We are so used to seeing bombs and explosions in war torn nations, that to have such a disaster - with the cause unknown at this stage - seems incredible. I am wondering how I could have slept through such a huge blast, such a short distance away. And I am wondering how severe the repercussions will be for the local businesses and people.

It is a small suburb, and I walk up and down the main street on most days, either to walk a bit, to shop or to catch the bus into the city.  Most residents do much of their shopping locally and we residents know our shops, business and locality well - and they know us. It is a comfortable and familiar environment. We know each other's faces, we smile and greet each other, we feel at home. And not to be able to traverse our streets, and to go about our daily routine, is a rude shock - and of course most of us are affected and afflicted in minor ways. We have yet to learn the full human tragedies of the explosion and fires.

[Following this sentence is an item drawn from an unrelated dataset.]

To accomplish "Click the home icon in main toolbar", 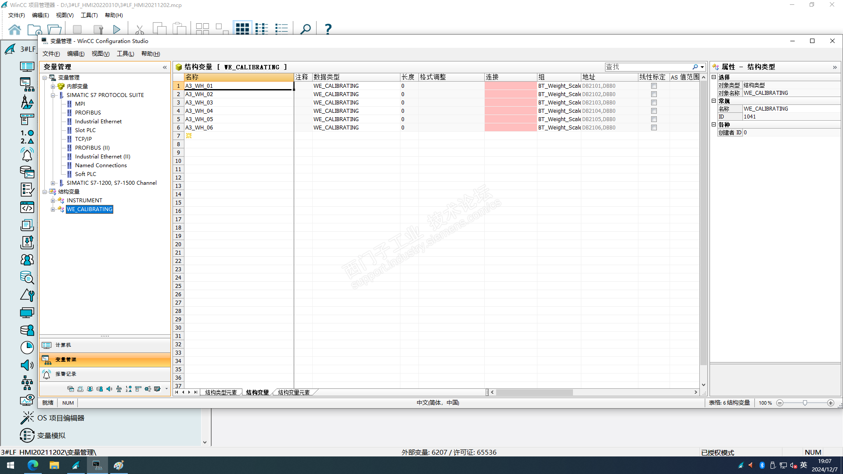I will (14, 29).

Friends and relatives from far away have heard this news and have telephoned. We are a fortunate country: we rarely suffer from such disasters, and those that do afflict us are but seldom caused by human evil and action. This local disaster and its repercussions and consequences will undoubtedly give pain and problems to those most nearly affected. Today there has been the human tragedy, and the minor inconvenience of blocked streets and clogged traffic. We wonder about our dead and injured: while we fear the worst, we hope for the best. And we admire the way the emergency services, the police, the firefighters and the medical services have swung into action.

Some time ago our local fire station was closed. There was an outcry from the community. It has since re-opened. The alarm went off in that station early this morning, and within three minutes the fire brigade and fire fighters were there, being absolutely heroic, keeping out society functioning, rescuing and helping people, and doing a good job. I hope the bean counters and the economic rationalists take due notice. People and their lives do matter.